start Data for this task
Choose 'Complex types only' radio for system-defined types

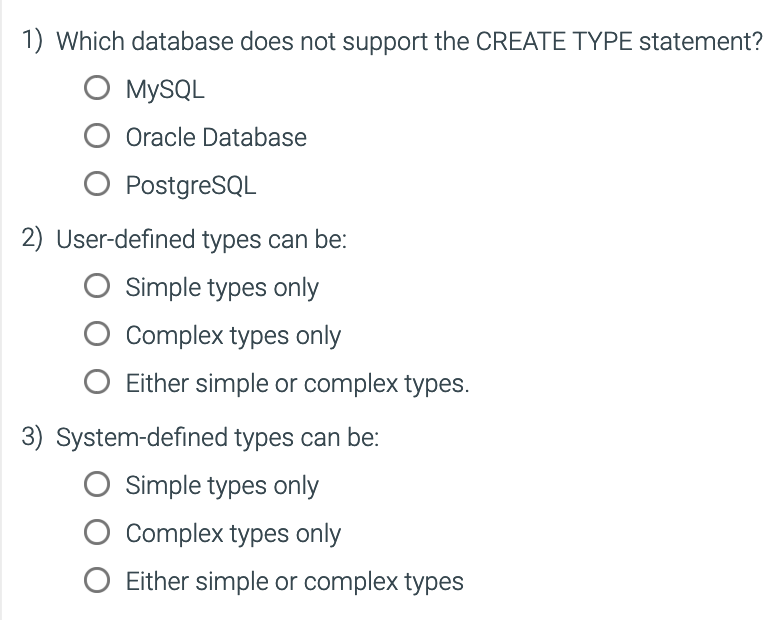coord(97,532)
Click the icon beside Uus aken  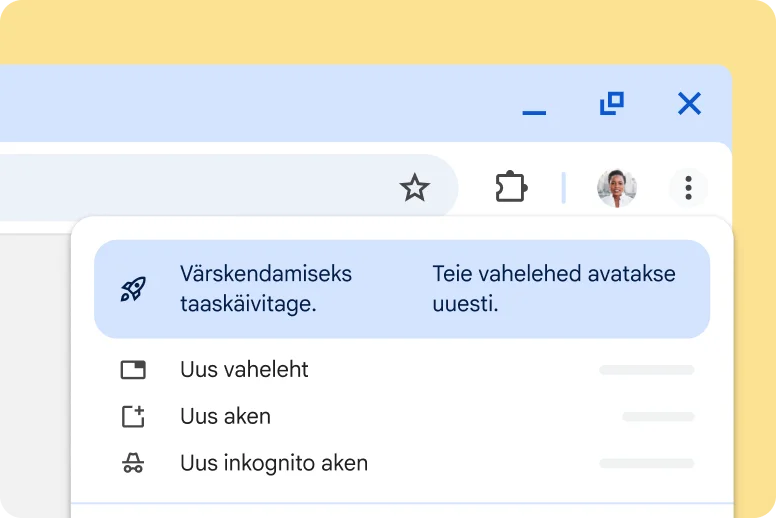[133, 417]
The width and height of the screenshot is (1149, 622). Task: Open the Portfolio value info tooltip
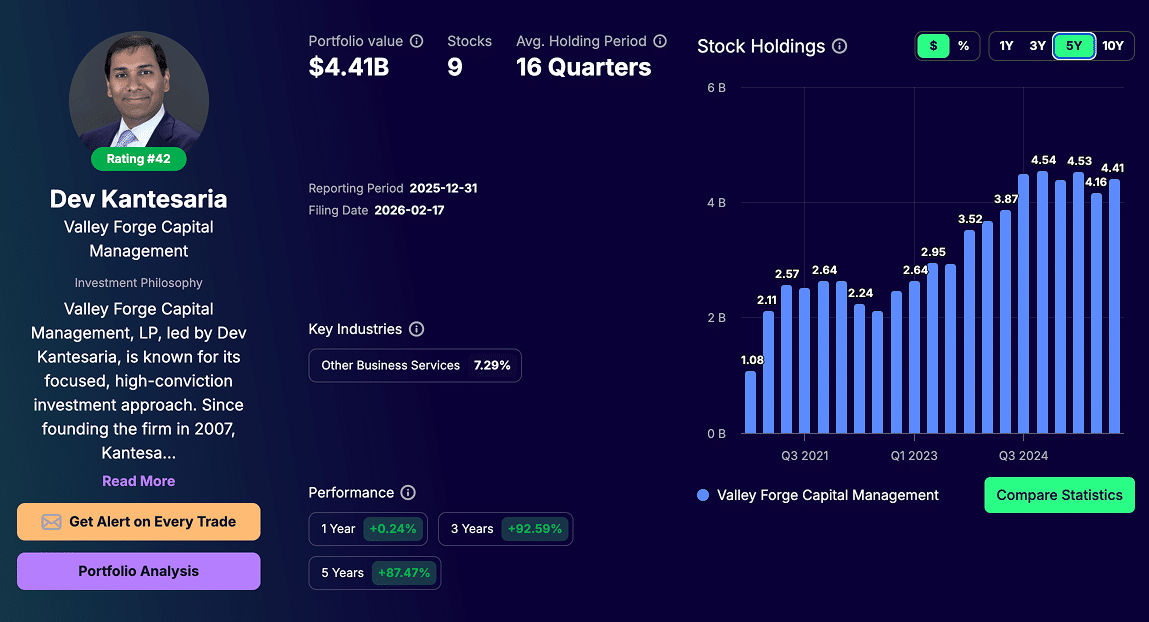417,41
end Data for this task
Task directions.
State how many of the lines above contain the string "info", with case counting. Reply with the number only.

Answer.
1